3.5.1. Random Forest

Random Forest (RF) is an ensemble algorithm composed of multiple decision trees [73,74]. This method employs bagging to generate k decision trees, each constructed using a bootstrap-sampled training subset. At each node split, a random subset of m features is selected. The final prediction is integrated through majority voting for classification tasks or mean regression for regression tasks. The output of the RF is the class with the highest average probability across all decision trees, as calculated by Equation (1).

p_{c} = \max \{p_{i} = \frac{\sum_{j = 1}^{m} p_{i j}}{m} |i \in I\}

(1)

In this equation, I is the set of all classifications; m is the number of decision trees; p_i is the probability of an event occurring or existing; p_ij is the probability of the event occurring or existing in the j-th decision tree; p_c is the probability corresponding to the class chosen by the model.

3.5.2. Support Vector Machine

Support Vector Machine (SVM) is a machine learning method based on the principle of structural risk minimization, offering a superior generalization ability compared to other conventional methods [75]. SVM possesses several unique advantages in addressing nonlinear, high-dimensional pattern recognition problems. The algorithm supports four types of kernel functions: linear, polynomial, sigmoid, and radial basis function (RBF). The literature indicates that, among these kernels, the RBF kernel provides better performance in predicting hazard susceptibility [76]. The decision function of the RBF-SVM is presented in Equation (2).

+++

# [Actions to take]
• 1. Translate this sentence from the passage on Random Forest and SVM into Spanish: "At each node split, a random subset of m features is selected."
• 2. In one to three sentences, explain what the passage on Random Forest and SVM says gives SVM a better generalization ability than other conventional methods.
• 3. Write what comes next in the passage on Random Forest and SVM, picking up after its final sentence.
The listing has no connection to the passage on Random Forest and SVM.

+++

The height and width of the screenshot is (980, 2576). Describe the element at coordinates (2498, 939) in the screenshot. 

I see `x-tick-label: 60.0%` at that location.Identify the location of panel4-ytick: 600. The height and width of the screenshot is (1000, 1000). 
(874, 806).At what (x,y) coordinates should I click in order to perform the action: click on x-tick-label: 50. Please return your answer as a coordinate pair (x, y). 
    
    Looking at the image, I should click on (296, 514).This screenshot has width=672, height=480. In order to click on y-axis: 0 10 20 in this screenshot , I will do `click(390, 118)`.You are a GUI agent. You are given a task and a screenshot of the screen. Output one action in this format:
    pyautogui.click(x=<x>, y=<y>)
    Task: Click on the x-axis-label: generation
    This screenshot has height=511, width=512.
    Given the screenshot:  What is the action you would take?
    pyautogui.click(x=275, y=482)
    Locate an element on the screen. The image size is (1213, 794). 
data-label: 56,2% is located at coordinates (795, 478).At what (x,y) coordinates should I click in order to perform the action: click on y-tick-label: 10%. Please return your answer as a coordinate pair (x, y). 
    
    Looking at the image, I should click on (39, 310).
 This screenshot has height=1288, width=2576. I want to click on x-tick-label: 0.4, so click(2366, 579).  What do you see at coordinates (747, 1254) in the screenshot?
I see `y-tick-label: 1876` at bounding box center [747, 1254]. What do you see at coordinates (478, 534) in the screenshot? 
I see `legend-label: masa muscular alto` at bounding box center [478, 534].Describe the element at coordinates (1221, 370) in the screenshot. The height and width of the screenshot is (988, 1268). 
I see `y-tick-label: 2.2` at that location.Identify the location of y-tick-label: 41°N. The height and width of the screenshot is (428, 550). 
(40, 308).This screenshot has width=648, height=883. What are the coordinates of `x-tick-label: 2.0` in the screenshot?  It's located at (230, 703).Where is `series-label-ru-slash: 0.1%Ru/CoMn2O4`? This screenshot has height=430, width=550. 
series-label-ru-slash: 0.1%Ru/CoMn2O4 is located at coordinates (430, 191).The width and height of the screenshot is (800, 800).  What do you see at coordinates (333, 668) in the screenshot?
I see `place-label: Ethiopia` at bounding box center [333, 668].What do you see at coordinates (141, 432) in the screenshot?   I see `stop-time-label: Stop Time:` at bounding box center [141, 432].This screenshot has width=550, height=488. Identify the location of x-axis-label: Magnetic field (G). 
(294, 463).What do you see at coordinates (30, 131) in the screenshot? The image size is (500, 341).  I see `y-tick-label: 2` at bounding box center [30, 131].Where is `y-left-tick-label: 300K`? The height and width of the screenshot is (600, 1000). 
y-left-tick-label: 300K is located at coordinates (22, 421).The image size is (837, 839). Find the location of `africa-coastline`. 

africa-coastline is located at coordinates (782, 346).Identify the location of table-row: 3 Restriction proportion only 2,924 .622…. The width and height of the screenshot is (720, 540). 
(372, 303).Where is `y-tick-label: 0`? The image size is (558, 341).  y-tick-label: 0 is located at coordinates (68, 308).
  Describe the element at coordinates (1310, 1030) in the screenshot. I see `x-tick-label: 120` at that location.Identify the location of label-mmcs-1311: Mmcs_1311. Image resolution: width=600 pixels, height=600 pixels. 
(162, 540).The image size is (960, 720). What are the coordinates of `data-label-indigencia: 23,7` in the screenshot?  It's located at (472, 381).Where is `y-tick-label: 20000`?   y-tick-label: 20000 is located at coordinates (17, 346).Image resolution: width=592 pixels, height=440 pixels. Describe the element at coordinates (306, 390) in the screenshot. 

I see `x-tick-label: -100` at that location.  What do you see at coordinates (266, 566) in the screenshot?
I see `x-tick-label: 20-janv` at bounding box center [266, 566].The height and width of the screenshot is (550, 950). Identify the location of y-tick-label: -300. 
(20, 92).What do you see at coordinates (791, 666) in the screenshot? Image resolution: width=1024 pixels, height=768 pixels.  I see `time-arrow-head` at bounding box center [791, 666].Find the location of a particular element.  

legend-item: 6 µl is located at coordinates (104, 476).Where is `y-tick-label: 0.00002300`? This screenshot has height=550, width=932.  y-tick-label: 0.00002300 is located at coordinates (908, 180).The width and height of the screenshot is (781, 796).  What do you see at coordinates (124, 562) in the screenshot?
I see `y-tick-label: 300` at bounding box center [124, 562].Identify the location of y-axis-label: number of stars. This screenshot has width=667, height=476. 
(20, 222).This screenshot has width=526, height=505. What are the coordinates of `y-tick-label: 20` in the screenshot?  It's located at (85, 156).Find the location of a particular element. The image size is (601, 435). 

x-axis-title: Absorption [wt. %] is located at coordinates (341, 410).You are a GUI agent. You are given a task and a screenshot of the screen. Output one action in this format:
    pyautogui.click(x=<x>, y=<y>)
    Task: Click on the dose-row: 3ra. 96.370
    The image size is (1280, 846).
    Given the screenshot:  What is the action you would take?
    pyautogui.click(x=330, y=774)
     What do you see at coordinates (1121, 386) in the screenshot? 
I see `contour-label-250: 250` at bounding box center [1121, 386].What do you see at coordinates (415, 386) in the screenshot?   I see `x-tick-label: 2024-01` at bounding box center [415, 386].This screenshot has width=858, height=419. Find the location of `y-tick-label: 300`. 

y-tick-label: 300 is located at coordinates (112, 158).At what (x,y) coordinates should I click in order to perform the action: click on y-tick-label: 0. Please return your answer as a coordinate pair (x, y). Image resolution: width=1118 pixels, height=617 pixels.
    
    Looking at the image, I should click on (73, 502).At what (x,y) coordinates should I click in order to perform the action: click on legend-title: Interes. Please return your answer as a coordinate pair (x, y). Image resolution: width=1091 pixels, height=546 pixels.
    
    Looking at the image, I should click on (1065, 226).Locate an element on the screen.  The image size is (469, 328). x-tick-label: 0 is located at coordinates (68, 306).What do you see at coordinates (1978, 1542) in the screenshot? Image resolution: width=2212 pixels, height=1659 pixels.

+++

# [Outputs by task]
• 1. En cada división de nodo, se selecciona un subconjunto aleatorio de m características.

• 2. SVM is based on the principle of structural risk minimization. The passage says this gives it a superior generalization ability compared to other conventional methods.

• 3.
f (x) = s i g n (\sum_{i = 1}^{n} a_{i} y_{i} \exp (- \frac{‖x_{i} - x‖}{2 σ^{2}}) + b)

(2)

In the equation, x_i is the influence factor vector of the training sample; y_i is the class label of the sample; α_i is the Lagrange multiplier; x is the influence factor vector of the sample to be predicted; σ controls the decay of the RBF kernel function, with a larger value leading to the faster decay and lower dimensionality of the feature mapping; and b is the intercept.

3.5.3. Extreme Gradient Boosting

XGBoost, also known as Extreme Gradient Boosting, is an ensemble algorithm based on classification or regression trees, which has demonstrated excellent performance in Kaggle competitions [77]. The model incorporates several innovative strategies such as parallel processing, column subsampling, and dynamic learning rate adjustment. These techniques not only maintain computational efficiency but also effectively mitigate overfitting. Moreover, its distributed computing framework enables rapid training on large-scale datasets. The objective function of the model is shown in Equation (3).

J (f_{t}) = \sum_{i = 1}^{n} L (y_{i}, {\hat{y}}^{(t - 1)} + f_{t} (x_{i})) + Ω (f_{t}) + C

(3)

In this equation, i represents the i-th sample, y_i represents the true value of the i-th sample, y^(t−1) represents the predicted value of the i-th sample from the (t − 1) iteration model, ft_(xi) represents the new model added at the t-th iteration, Ω(ft) represents the regularization term, C represents some constant terms, and the outermost L() represents the overall objective function.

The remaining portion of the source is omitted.